Sadece radyasyon değil, sıcaklık da önemlidir, bu nedenle PISCO grubunun organik boyalara dayalı olarak geliştirdiği teknik, aynı zamanda onu daha kararlı ve sağlam kılan, ayrıca ışık koşullarındaki değişikliklere daha duyarlı hale getiren bir formül arayışındadır.
Temel amaç, enerji üretim kapasitesinden ödün vermeden binaların içinde termal stabilite sağlamaktır. Yenilikçi boya için araştırılan moleküller, ışığa en iyi tepki veren moleküller oldukları için gözden ilham almıştır.
UPO ekibinde Juan Antonio Anta'nın yanı sıra Profesör Gerko Oskam, doktora sonrası araştırmacılar Renán Escalante ve Valid Mwalukuku ve doktora öncesi öğrenci Patricia Sánchez Fernández yer alıyor. Anta'nın ekibi, enerji fotodönüşüm süreçleri, optoelektronik ve güneş hücrelerinde simülasyon çalışmalarına odaklanıyor, ancak aynı zamanda güneşten hidrojen üretimi için yeni malzemelere yönelik araştırmalar da yürütüyor.

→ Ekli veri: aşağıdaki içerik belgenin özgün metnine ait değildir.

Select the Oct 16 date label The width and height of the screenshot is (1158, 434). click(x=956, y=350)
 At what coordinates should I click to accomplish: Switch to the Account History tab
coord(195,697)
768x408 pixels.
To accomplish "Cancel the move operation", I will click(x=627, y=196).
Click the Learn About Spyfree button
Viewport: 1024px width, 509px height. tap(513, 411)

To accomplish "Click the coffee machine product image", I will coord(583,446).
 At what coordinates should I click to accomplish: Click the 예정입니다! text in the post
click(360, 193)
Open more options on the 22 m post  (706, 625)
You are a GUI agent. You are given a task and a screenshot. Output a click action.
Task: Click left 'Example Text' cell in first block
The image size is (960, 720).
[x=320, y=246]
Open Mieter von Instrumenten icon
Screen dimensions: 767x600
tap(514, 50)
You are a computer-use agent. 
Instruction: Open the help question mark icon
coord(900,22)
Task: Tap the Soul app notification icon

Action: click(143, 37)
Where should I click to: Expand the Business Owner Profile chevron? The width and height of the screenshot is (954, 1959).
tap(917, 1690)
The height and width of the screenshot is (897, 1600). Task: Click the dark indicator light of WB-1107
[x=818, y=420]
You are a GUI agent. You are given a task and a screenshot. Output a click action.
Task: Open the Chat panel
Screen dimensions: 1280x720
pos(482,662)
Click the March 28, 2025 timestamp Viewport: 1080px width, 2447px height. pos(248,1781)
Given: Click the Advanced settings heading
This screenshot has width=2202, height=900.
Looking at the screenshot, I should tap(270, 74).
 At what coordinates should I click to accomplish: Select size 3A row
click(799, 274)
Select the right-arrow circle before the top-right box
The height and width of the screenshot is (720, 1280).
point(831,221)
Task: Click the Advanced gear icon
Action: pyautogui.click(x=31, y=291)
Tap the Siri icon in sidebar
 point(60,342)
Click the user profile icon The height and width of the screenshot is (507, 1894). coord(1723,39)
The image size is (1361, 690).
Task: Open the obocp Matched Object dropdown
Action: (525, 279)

Freiburg Üniversitesi'nde kimyager ve ekip üyesi Johan Liotier, "Bu teknoloji, pasif pencerelerin aktif güneş hücrelerine dönüştürülmesine önemli bir katkı sağlama potansiyeline sahip. Pencere uygulamaları için hem şeffaflık hem de gerektiğinde gölge sağlama yeteneği temel özelliklerdir ve bu yaklaşım, enerji üretirken her ikisini de sağlayabilir," diye açıklıyor.
Güneş enerjisi alanında, Sevilla Üniversitesi Sistem Mühendisliği ve Otomasyon Bölümü profesörü araştırmacı Eduardo Fernández Camacho, Güneş Santrallerinin Kooperatif Optimal Kontrolü projesi için Avrupa Araştırma Konseyi'nden (ERC) hibe aldı. Bu araştırmanın temel amacı, Çok Senaryolu Kooperatif Model Tahmini Kontrol (MSC-MPC) algoritmalarının ticari güneş santrallerinin üretimini optimize etmek için etkili bir şekilde uygulanabileceğini göstermektir. Ana fikir, çevresel ve piyasa koşullarındaki belirsizlikleri de hesaba katarak, bir santralin farklı alt sistemlerinin koordinasyonunu sağlayarak çok günlük bir süre boyunca üretimi optimize etmektir.